J’ai pour tout nom Didier, je m’appelle Enguerrand.

Je vois encore, à la période gaie, le vieux Châtillon récitant la Levrette en paletot, et j’entends d’ici la voix terrible de Toupier-Béziers, clamant :

— Oui, mon fils, j’ai voulu être une hirondelle voltigeant au-dessus des casseurs de cailloux, j’ai bu de l’air et de la lumière ; mais il faut être abeille ! Voilà, les ailes ne suffisent pas ! Aujourd’hui, je ne suis plus qu’un vieux saladier sans salade !…

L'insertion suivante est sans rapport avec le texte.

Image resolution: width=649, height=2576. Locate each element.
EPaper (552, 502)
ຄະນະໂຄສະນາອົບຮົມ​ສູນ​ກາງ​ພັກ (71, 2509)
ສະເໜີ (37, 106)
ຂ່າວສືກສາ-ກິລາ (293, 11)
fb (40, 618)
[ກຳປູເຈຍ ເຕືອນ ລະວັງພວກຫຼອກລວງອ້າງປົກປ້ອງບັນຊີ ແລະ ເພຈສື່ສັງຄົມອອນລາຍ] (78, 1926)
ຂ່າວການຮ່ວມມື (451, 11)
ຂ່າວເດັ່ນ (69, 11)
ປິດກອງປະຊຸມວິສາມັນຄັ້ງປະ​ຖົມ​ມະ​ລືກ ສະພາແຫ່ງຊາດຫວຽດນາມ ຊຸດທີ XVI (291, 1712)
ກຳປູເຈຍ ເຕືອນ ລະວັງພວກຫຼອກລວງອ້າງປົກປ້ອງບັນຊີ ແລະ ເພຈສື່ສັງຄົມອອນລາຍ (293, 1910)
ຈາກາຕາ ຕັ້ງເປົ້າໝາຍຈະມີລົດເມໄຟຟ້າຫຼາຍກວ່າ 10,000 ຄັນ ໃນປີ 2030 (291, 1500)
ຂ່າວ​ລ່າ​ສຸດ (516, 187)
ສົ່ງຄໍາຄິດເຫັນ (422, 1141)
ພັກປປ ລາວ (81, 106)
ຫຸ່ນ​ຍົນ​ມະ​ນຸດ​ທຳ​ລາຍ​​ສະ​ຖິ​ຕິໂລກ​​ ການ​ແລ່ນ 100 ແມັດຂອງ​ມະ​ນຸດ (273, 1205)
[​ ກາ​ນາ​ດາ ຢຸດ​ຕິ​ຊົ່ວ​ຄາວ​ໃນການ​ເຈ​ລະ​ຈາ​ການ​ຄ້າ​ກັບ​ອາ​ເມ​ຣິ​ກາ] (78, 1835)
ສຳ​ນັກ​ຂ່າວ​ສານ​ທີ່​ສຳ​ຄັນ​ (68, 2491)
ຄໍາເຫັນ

Nina, doucement, interrompait ce tonnerre :

— Qu’a-t-il ? mais qu’a-t-il donc ? Qu’est-ce que vous lui faites, Émilios ? (C’était là mon nom.) Pourquoi torturez-vous Toupier ?

Je m’excusai de mon mieux, prétextant qu’entraîné par mon maudit accent hispano-italo-grec, j’avais appelé le poète Toupier : Toupiéro-Béziéro !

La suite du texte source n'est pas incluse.